As my hon. Friends the Members for Suffolk Coastal (Dr Coffey) and for Witham (Priti Patel) rightly said, we are sorting the problem. Opposition Members would like people to think that the NHS is going to ruin. They are so desperate—using the examples of scurvy and rickets. Of course, when that happens it is incredibly serious, but to suggest that that is part of the problem is outrageous. We heard the figures for scurvy, but there were 66 admissions for rickets in 2010-11 and 65 in 2012-13, so the figure has gone down. The truth is that we inherited a dysfunctional system that was crying out for reform—too many people ending up in hospital because of crises in their care, and far too much money spent on bureaucracy, as my hon. Friend the Member for Witham made clear.

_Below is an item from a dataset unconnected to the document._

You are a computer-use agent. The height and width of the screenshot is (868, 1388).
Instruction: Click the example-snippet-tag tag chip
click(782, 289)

For years I have argued the case for a different approach. We are making the essential changes and supporting NHS staff through difficult times. For this winter we are investing an additional £400 million in total—more than ever before. Having put plans in place earlier than ever before, with urgent care boards deciding what works in local areas, we are already seeing the benefit of those additional funds, with 320 more doctors, 1,400 more nurses, 1,200 other staff—occupational therapists, physiotherapists and so on—and more than 2,000 additional beds.

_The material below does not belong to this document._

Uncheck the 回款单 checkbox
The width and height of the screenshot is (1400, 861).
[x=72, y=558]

Throughout this debate we have heard that urgent and emergency care needs to change, and rightly so, but may I remind the House that we are the Government who are making that change? We have asked Bruce Keogh to undertake a fundamental review of urgent and emergency care, but there are still far too many people ending up in hospital because of crises in care. There are too many people with long-term conditions who are still receiving unco-ordinated care. That is frustrating for the patient, it wastes money for the system and it can lead to worse health outcomes, as we fail to prevent such conditions from getting worse. It is our aim in government to join up services, fitting them around people’s lives and providing better care closer to home.

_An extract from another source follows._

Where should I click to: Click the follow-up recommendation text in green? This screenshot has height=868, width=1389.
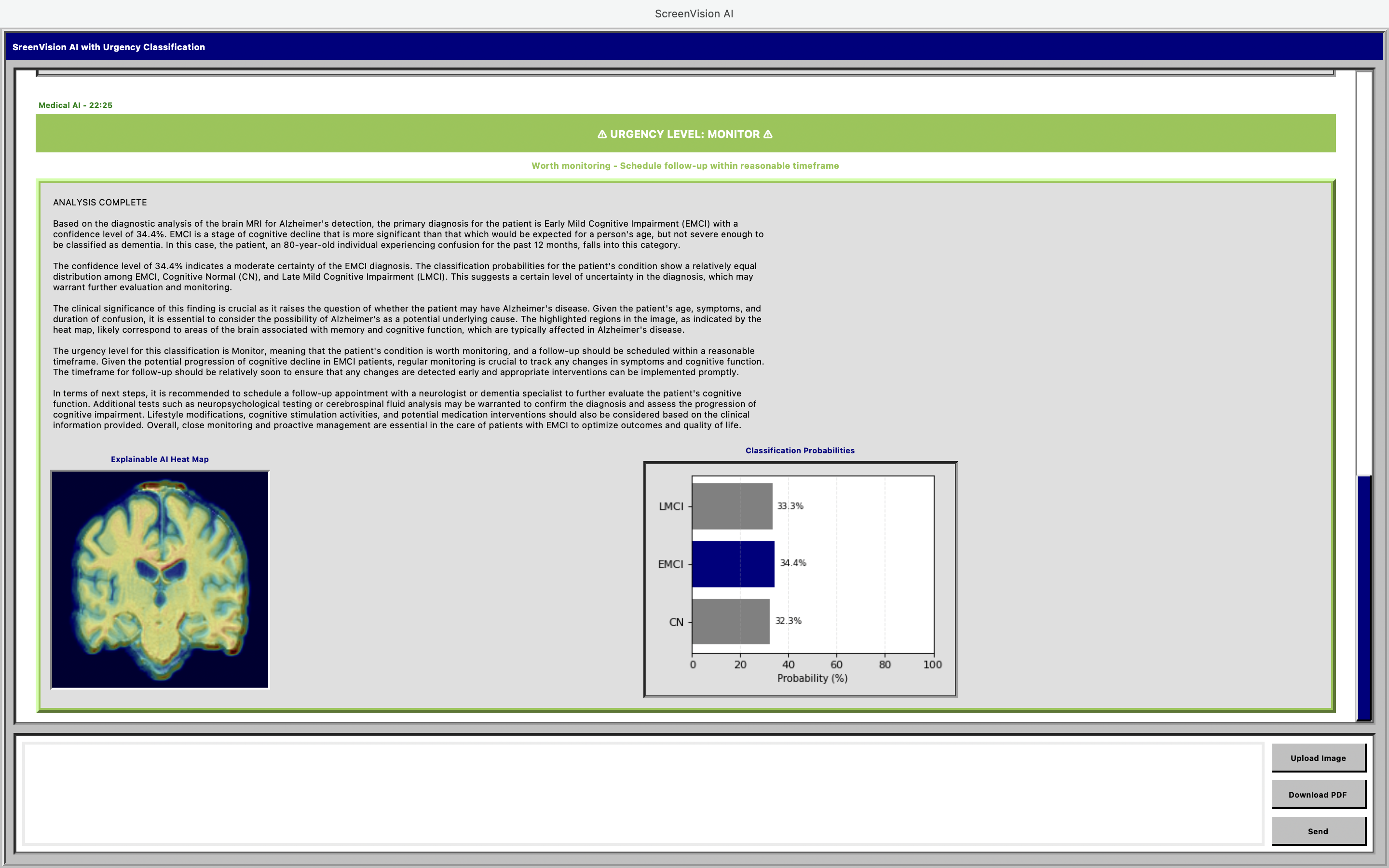[x=685, y=165]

The right hon. Member for Leigh seems to have had a recent damascene conversion to the case for integration. It is a shame that in the 13 years his party had in power, it did nothing significant to achieve it. In fact, many of the things it did and the decisions it made took the NHS in the wrong direction—on tariffs, on incentivising more activity in hospitals, on the disastrous private finance initiative and on the equally disastrous GP contract. I am proud to say that it is this Government who are taking the practical steps to make integration more commonplace throughout the country. We have selected 14 integrated care pioneers and we now have the £3.8 billion better care fund to achieve joined-up care throughout the country.